I sketched out a basic route, then muttered aloud, to hell with it , and decided I would just go explore as deep as I could go and when I had gone too far I would simply backtrack and follow my way out of the mountains.
Armed with two water bottles and three giant cookies, I hopped on my bike and cruised up the Chumstick highway, took a right on Eagle Creek road and pedaled up and up the climbing road, pedaling past miles and miles of burnt hillsides, the smoldering scars of the recent forest fires that had been quelled by rain showers in the night.
Eventually, the paved road ended and turned to gravel and climbed steeper until I was stomping out of the saddle in my 36x28 hammering my pedals at 30rpm, my entire body in rigid focus, teetering on the verge of not-moving.
Any careless movement would result in a loss of traction which would cause me to unclip and topple over.
I had no idea how long this insane road would climb up for, but I could see the trees were thinning and I seemed to be nearing the top.
In the distance I heard a faint and strange rumble.

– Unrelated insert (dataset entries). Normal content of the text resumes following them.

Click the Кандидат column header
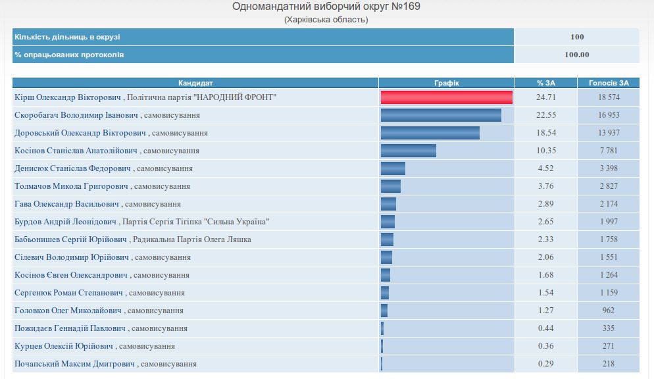 point(195,83)
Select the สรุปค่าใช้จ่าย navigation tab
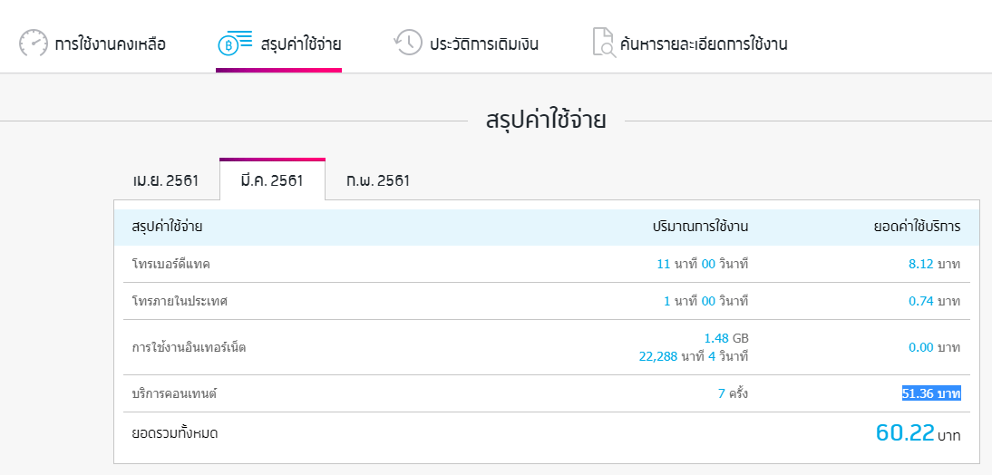Image resolution: width=992 pixels, height=475 pixels. 279,44
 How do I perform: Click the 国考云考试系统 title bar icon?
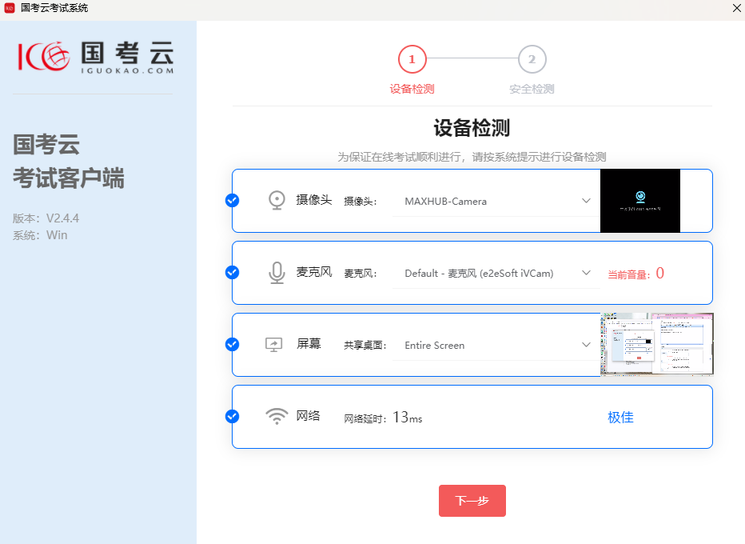pyautogui.click(x=10, y=8)
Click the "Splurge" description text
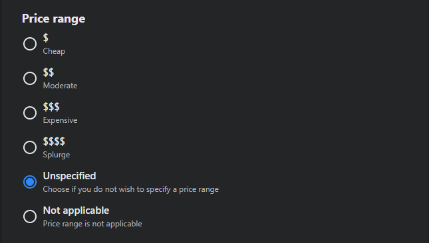 click(57, 155)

Moments later, an old rusted blue pick-up truck loaded with cords of freshly chainsawed rolls of firewood bumbled to a halt.

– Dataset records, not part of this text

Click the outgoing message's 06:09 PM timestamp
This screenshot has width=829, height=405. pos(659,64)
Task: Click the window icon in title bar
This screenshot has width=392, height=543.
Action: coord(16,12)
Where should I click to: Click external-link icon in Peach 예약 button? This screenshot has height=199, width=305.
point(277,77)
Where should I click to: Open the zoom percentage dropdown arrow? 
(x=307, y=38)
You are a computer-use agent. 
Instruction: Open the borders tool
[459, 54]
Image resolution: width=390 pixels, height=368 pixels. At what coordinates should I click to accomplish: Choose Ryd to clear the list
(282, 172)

Two friendly old men stared at me in disbelief. This was the sign I was looking for. My aimless exploration now had a distinct goal.
A few hours later, covered in a thick layer of dusty sweat, I arrived at the historically beautiful Sugarloaf fire lookout.
A few minutes after my arrival, clouds swirled down low and unleashed a frigid rain that only added to the exhilaration I felt inside the wild lands of my spirit.
I was greeted by the kind smile of Ranger Jim the same name of my late Uncle Jim, Ranger Jim, who had died after living a full life of questioning and searching.
Uncle Jim, you are here and I know this. Mad respect to you and your rebellious ways. You had guts. Ranger Jim and his grandson, Spencer, ushered me out of the rain and into the fire lookout.
Stunned, I sat drop-jawed. Here I was, in a fire lookout. I had always imagined what they must be like with their wood stoves and wind battered wood beams.
And here, by sheer synchronicity, I sat with a degree view of a Wilderness my soul may one day die in. It took me over five hours to ascend the 30miles to get here.
The way down was a different story. My years of handling a road bike for a living culminated in a calculated reckless descent back down the gravel fire roads, hitting 40mph at times, drifting through corners like I was dancing on a grease-lighting dance floor.
Shimmy and shake and whoop-whoop I laughed and screamed and boogied down never once second guessing the speeds my skinny tires spun.